Table 1: Root-mean-square error for several different regression models on the training data.
When evaluated on the test set, we found that the baseline model had a RMSE of 119.1516, while XGBoost had a RMSE of 115.6487. The marginal performance boost of our machine learning model on the data would likely not be worth the added complication for libraries and bookstores to predict the popularity of a book in the first year of release.
While we did not have success with predicting the number of checkouts in the first year a book is released, we had more success predicting the total number of checkouts in future years. The relative error for each of the models described above is shown in Table 2. Note that we evaluated each of these models on each material type. This is because each material type displayed vastly different trends as can be seen in Figure 2.
Table 2: Relative error for several different time series models on the training data for each material type.
From Table 2, we can see that STL forecasting performed the best for Ebooks and audiobooks, AutoARIMA performed the best for sounddiscs, videodiscs, and other, and seasonal AutoARIMA performed the best on books.
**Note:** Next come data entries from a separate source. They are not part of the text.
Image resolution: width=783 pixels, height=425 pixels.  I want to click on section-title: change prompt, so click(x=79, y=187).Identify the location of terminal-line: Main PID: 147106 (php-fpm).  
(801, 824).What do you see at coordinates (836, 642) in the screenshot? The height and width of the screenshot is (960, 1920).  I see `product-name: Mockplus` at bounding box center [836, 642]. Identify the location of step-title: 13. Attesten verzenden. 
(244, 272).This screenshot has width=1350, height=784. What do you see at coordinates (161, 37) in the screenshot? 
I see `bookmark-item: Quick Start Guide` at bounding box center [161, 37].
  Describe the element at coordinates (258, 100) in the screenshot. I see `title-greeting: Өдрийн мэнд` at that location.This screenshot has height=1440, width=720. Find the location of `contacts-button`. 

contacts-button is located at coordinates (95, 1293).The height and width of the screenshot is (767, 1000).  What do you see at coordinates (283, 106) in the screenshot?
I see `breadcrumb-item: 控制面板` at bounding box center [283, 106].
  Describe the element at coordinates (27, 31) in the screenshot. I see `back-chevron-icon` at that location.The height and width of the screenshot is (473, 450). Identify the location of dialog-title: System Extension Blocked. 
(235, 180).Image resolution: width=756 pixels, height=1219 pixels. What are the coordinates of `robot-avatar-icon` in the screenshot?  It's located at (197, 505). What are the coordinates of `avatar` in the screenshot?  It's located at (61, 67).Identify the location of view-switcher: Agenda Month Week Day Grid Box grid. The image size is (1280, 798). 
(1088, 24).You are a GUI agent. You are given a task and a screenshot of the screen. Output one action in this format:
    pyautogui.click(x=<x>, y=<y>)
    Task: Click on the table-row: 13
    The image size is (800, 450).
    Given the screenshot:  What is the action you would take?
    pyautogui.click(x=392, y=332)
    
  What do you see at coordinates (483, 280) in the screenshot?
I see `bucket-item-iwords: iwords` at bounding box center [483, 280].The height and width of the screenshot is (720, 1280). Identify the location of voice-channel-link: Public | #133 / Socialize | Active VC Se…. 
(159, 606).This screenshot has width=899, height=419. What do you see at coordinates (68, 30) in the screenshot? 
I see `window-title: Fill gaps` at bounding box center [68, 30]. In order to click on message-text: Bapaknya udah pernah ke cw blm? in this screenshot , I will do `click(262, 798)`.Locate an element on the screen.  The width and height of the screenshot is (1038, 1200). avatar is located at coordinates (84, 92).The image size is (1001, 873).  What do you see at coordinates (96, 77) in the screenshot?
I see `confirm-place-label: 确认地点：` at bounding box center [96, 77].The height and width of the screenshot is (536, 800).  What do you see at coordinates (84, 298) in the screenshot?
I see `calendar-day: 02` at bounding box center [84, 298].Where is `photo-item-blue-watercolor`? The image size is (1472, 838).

We then used each of these respective models on the test set for the appropriate material types. However, it is important to note that every time we run these models on the training set, the results vary slightly as to which model performs the best. The results presented here are merely one run. The results from this run on the test set are shown in Table 3. We can see that our models far outperform the baseline. This can further be seen by Figure 3, which is a plot of the predictions and the true number of checkouts for one year out in the future. From Figure 3, we can see that our model predicts the total number of checkouts per month extremely well.
Table 3: Relative error for the optimal respective time series models on the test data for each material type.
Figure 3: Plot of model predictions for total number of checkouts per month versus true values over one year.
The data directory contains the cleaned datasets used for training the models.
The data_cleaning directory contains the Python notebooks used to clean the original Checkouts By Title dataset.
The data_visualization directory contains the Python notebooks used to visualize and explore the datasets.
The modeling directory contains the Python notebooks used to perform the modeling on the datasets. The main modeling files are the FirstYearCheckoutsModeling notebook in the FirstYearCheckouts subdirectory and the TimeSeriesForecasting notebook in the TimeSeries subdirectory.
Note that each of the directory above contain two subdirectories, one for the First Year Checkouts project and one for the Time Series project.
The Seattle Library Checkouts by Title dataset is pubically available here for download. As of September 2024, this file had data up through August 2024 and was 10.35 GB; it is not included in the repository due to its size.